■ **TEXT**:

--

1. Don’t run out of money!

A. If cash is getting low, meet with investors. Without cash on hand nothing else matters and its not profitability that kills startups, its cash flow.

B. If your cash position is fine, focus on growth levers (sales/customers/users). Help sell to win business so that cash doesn’t get low or focus on product/UX. This approach allows you to ensure the product roadmap is aligned to market needs.

Side note: Fundraising never ends. Meet with new & existing investors before you need money. You should be using the meeting to plant seeds and to figure out what metrics they would want to see in order to participate in the next fundraise. Use those metrics to guide priorities internally.

2. Motivate, support, and grow your team

A. Provide consistent updates to the team. Share victories and challenges across the org. Strong communication is the basis of any good relationship and you need a good relationship with your team.

B. Give employees a platform to communicate publicly and privately. Proactively address individual and group concerns and make changes based on this feedback.

C. Spend time recruiting. If you are actively hiring this should be a top priority, if you aren’t but you get referred to a potential candidate, always meet them and consider it an opportunity to impress (whether you would hire them or not).

--

■ **PROBLEMS**:
1. Copy the startup advice word for word, starting at "A. Provide consistent" and ending at "them or not).".
2. Write the next part of the startup advice, picking up right after its last sentence.
The entries that come next have nothing to do with the startup advice.

--

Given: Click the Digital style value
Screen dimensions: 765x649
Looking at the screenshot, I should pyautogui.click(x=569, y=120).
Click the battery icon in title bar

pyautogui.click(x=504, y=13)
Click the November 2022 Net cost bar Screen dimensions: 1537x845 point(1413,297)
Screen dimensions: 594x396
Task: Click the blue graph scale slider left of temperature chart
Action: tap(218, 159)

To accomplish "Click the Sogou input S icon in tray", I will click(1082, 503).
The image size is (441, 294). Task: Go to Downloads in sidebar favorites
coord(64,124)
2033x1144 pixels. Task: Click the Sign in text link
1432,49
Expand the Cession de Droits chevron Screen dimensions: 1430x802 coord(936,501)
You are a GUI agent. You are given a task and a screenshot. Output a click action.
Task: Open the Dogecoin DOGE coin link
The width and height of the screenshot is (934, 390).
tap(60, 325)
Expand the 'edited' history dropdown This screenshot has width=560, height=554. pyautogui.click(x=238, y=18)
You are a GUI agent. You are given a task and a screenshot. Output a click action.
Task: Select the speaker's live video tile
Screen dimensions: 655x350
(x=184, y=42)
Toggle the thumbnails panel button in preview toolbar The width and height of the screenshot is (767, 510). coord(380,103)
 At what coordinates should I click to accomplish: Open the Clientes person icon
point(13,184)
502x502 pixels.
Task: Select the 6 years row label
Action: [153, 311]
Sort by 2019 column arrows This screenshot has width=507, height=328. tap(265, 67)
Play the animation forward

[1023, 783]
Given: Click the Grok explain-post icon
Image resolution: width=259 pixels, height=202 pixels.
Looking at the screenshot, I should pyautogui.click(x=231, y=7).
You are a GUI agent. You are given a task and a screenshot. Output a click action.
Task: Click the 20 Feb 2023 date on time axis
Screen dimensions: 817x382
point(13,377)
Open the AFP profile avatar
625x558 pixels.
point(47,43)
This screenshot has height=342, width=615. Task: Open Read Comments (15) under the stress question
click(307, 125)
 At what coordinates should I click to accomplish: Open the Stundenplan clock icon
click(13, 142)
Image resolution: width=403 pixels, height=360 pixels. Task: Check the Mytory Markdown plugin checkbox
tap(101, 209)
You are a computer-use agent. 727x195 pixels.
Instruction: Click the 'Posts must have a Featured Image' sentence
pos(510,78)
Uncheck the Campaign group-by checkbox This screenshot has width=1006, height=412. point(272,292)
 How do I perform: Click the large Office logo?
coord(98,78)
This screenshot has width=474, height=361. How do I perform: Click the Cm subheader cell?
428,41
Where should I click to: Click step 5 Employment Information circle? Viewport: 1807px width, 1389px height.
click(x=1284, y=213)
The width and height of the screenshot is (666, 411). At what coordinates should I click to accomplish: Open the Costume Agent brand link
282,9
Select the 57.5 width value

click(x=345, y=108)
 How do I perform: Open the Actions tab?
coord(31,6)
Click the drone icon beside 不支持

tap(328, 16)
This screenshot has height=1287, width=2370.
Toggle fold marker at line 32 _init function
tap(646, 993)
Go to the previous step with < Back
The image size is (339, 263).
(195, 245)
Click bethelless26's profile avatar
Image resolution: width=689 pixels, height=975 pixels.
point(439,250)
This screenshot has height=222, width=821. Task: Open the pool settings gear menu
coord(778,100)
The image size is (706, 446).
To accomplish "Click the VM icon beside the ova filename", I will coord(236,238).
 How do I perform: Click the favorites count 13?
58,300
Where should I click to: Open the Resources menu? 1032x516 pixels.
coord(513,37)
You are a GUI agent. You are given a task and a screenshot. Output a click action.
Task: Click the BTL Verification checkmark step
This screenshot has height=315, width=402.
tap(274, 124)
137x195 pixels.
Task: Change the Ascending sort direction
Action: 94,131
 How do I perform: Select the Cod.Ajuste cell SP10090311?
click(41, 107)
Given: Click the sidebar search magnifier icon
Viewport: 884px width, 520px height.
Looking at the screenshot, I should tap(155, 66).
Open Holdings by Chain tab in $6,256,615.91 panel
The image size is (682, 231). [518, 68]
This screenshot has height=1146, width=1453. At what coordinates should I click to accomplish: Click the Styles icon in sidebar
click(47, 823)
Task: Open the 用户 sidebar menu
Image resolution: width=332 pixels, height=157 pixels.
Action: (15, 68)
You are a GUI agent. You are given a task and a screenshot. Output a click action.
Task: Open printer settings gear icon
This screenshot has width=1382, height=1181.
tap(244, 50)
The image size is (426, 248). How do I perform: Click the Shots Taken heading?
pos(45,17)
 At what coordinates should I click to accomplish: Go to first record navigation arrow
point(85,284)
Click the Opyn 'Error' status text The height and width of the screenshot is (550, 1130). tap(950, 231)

--

■ **RESULTS OF THE TASKS**:
1.
A. Provide consistent updates to the team. Share victories and challenges across the org. Strong communication is the basis of any good relationship and you need a good relationship with your team.

B. Give employees a platform to communicate publicly and privately. Proactively address individual and group concerns and make changes based on this feedback.

C. Spend time recruiting. If you are actively hiring this should be a top priority, if you aren’t but you get referred to a potential candidate, always meet them and consider it an opportunity to impress (whether you would hire them or not).

2.
3. Plan

A. The role of a CEO is to be able to steer and balance a company with limited resources on a path toward profitability, financing, and/or an exit. Like a kid trying to solve a maze with a pencil, start at the end and work backwards. What are the tactics required to execute the strategy. What most people don’t realize is that the early success of startups is almost always about tactics rather than strategy.

B. Be involved with all aspects of the business but defer to experts and empower stakeholders. This will also provide motivation throughout.

C. Have contingency plans for contingency plans knowing that almost no model is ever accurate, and things usually dont go as smooth as you hope (especially early on)

4. Tell the story

A. Make sure employees know the latest story. They are your biggest advocates so make sure they know the latest and greatest version of the story.

B. From 1B, talk to customers. But even more importantly listen to what they want.

C. Make sure investors know the latest, provide regular updates and ask for help.

D. Actively blog, tweet, and engage the press and other outlets as well with important business updates. Media relationships can be just as important as key client and investor relationships.

5. Be cool.

Culture is often times formed top down whether deliberately or subconsciously. Stay calm and remain positive at all times, even when you’re not calm deep down.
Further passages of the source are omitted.